**Directions for this task:** The result should be the lines from the one holding "Given: Open the Best Time to Call dropdown" to the final line of the records, retyped exactly.

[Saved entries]

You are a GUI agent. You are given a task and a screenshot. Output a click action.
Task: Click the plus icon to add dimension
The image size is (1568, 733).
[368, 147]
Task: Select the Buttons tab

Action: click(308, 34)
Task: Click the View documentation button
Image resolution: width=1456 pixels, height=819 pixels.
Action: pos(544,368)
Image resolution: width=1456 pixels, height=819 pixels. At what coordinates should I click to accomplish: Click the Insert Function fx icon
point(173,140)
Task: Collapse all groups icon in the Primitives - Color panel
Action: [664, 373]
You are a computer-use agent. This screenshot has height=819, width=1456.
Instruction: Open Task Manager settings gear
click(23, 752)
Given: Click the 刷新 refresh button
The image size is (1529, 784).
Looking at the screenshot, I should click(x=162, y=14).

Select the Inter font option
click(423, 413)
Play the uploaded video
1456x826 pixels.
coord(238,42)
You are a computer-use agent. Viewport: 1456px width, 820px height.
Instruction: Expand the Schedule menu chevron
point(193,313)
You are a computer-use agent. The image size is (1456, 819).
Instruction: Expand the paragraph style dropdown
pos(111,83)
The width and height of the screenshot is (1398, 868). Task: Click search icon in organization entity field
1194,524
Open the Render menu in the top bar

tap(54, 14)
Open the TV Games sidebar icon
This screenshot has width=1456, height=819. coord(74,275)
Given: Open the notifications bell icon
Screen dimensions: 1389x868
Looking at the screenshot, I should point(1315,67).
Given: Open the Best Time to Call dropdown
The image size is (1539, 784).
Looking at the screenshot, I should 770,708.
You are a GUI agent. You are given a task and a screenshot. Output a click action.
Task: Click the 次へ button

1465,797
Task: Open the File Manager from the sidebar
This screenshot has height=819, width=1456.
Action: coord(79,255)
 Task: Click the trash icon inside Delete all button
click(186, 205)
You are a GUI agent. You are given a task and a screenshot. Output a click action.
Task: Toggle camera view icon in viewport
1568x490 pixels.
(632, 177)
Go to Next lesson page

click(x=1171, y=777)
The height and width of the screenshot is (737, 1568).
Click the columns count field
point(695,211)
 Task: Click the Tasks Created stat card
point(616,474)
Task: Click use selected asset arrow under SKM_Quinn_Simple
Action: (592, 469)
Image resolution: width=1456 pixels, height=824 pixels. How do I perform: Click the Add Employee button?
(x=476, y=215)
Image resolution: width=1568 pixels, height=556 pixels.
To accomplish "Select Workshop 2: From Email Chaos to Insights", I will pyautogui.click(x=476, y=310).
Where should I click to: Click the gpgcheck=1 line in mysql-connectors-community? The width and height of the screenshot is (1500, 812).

**Answer space:**
Given: Open the Best Time to Call dropdown
The image size is (1539, 784).
Looking at the screenshot, I should 770,708.
You are a GUI agent. You are given a task and a screenshot. Output a click action.
Task: Click the 次へ button

1465,797
Task: Open the File Manager from the sidebar
This screenshot has height=819, width=1456.
Action: coord(79,255)
 Task: Click the trash icon inside Delete all button
click(186, 205)
You are a GUI agent. You are given a task and a screenshot. Output a click action.
Task: Toggle camera view icon in viewport
1568x490 pixels.
(632, 177)
Go to Next lesson page

click(x=1171, y=777)
The height and width of the screenshot is (737, 1568).
Click the columns count field
point(695,211)
 Task: Click the Tasks Created stat card
point(616,474)
Task: Click use selected asset arrow under SKM_Quinn_Simple
Action: (592, 469)
Image resolution: width=1456 pixels, height=824 pixels. How do I perform: Click the Add Employee button?
(x=476, y=215)
Image resolution: width=1568 pixels, height=556 pixels.
To accomplish "Select Workshop 2: From Email Chaos to Insights", I will pyautogui.click(x=476, y=310).
Where should I click to: Click the gpgcheck=1 line in mysql-connectors-community? The width and height of the screenshot is (1500, 812).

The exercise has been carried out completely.